Hadoop

Data sets that are so large or complex that traditional data processing application software is inadequate to deal with them.
Data analysis requires massively parallel software running on several servers.
Volume, Variety, Velocity, Variability and Veracity describe Big Data properties.

https://github.com/veekaybee/data-lake-talk/

Framework for running applications on large cluster.
The Hadoop framework transparently provides applications both reliability and data motion.
Hadoop implements the computational paradigm named Map/Reduce, where the application is divided into many small fragments of work, each of which may be executed or re-executed on any node in the cluster.
It provides a distributed file system (HDFS) that stores data on the compute nodes, providing very high aggregate bandwidth across the cluster.
Both MapReduce and the Hadoop Distributed File System are designed so that node failures are automatically handled by the framework.

HDFS

It is a distributed file systems.
HDFS is highly fault-tolerant and is designed to be deployed on low-cost hardware.
HDFS is suitable for applications that have large data sets.
HDFS provides interfaces to move applications closer to where the data is located.
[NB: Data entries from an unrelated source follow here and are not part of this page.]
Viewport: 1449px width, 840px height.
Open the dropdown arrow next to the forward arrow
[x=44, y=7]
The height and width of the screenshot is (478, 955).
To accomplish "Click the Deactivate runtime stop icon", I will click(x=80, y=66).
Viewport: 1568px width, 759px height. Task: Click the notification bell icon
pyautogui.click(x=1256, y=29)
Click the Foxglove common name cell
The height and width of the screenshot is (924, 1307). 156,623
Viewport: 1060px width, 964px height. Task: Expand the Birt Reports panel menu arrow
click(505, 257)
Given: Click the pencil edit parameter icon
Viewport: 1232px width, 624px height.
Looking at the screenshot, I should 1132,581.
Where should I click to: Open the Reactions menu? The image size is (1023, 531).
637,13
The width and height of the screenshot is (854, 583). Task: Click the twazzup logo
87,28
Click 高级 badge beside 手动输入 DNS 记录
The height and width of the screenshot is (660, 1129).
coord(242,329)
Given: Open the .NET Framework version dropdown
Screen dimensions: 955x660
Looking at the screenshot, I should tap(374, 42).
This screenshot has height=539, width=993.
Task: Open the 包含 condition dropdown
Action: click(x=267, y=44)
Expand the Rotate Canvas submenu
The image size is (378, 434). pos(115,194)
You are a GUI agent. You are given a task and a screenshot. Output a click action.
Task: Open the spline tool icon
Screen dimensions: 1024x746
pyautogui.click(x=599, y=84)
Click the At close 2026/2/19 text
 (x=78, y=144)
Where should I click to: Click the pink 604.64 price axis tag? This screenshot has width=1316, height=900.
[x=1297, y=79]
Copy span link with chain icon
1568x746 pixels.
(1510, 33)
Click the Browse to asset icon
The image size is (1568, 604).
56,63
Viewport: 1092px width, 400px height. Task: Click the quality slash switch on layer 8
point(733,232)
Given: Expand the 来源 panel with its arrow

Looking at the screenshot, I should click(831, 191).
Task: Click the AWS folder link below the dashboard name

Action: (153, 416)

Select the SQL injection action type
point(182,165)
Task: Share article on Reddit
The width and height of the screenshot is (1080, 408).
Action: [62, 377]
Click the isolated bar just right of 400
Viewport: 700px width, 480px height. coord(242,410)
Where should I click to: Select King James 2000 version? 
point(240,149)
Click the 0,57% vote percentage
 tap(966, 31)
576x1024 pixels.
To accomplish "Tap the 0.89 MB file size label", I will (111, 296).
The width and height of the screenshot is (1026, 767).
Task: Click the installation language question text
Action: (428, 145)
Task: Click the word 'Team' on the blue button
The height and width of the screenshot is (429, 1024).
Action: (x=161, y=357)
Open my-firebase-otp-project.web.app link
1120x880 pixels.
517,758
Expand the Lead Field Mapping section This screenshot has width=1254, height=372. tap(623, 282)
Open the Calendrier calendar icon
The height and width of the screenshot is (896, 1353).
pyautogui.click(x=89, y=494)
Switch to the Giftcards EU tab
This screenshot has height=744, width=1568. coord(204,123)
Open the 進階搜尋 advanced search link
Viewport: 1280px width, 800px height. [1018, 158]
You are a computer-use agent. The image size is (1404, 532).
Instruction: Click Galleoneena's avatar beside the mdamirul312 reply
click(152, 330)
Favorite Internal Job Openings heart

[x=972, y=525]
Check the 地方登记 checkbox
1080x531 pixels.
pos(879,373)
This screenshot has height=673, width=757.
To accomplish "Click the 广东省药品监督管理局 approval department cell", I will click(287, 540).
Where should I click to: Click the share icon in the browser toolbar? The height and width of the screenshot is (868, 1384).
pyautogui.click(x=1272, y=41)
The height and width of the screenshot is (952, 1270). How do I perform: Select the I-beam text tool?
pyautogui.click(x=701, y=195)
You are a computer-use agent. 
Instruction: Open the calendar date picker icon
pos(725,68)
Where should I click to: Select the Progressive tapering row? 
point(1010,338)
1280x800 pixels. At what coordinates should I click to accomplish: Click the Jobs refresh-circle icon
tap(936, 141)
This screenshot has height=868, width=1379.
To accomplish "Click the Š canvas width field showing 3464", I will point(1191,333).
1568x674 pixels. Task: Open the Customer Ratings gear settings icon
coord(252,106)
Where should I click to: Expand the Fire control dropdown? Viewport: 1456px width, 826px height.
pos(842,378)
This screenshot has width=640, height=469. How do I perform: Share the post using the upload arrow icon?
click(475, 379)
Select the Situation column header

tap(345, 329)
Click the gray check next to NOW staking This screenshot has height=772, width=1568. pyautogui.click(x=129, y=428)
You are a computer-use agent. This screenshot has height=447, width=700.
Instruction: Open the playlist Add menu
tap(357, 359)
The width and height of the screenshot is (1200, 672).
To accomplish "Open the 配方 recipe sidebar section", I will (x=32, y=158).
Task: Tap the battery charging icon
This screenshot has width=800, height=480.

The computation is much more efficient when the size of the data set is huge.
HDFS consists of a single NameNode with a number of DataNodes which manage storage.
HDFS exposes a file system namespace and allows user data to be stored in files.
1. A file is split by the NameNode into blocks stored in DataNodes.
2. The NameNode executes operations like opening, closing, and renaming files and directories.
3. The Secondary NameNode stores information from NameNode.
4. The DataNodes manage perform block creation, deletion, and replication upon instruction from the NameNode.
5. The placement of replicas is optimized for data reliability, availability, and network bandwidth utilization.
6. User data never flows through the NameNode.
Files in HDFS are write-once and have strictly one writer at any time.
The DataNode has no knowledge about HDFS files.

Accessibility

All HDFS commands are invoked by the bin/hdfs Java script:

hdfs [SHELL_OPTIONS] COMMAND [GENERIC_OPTIONS] [COMMAND_OPTIONS]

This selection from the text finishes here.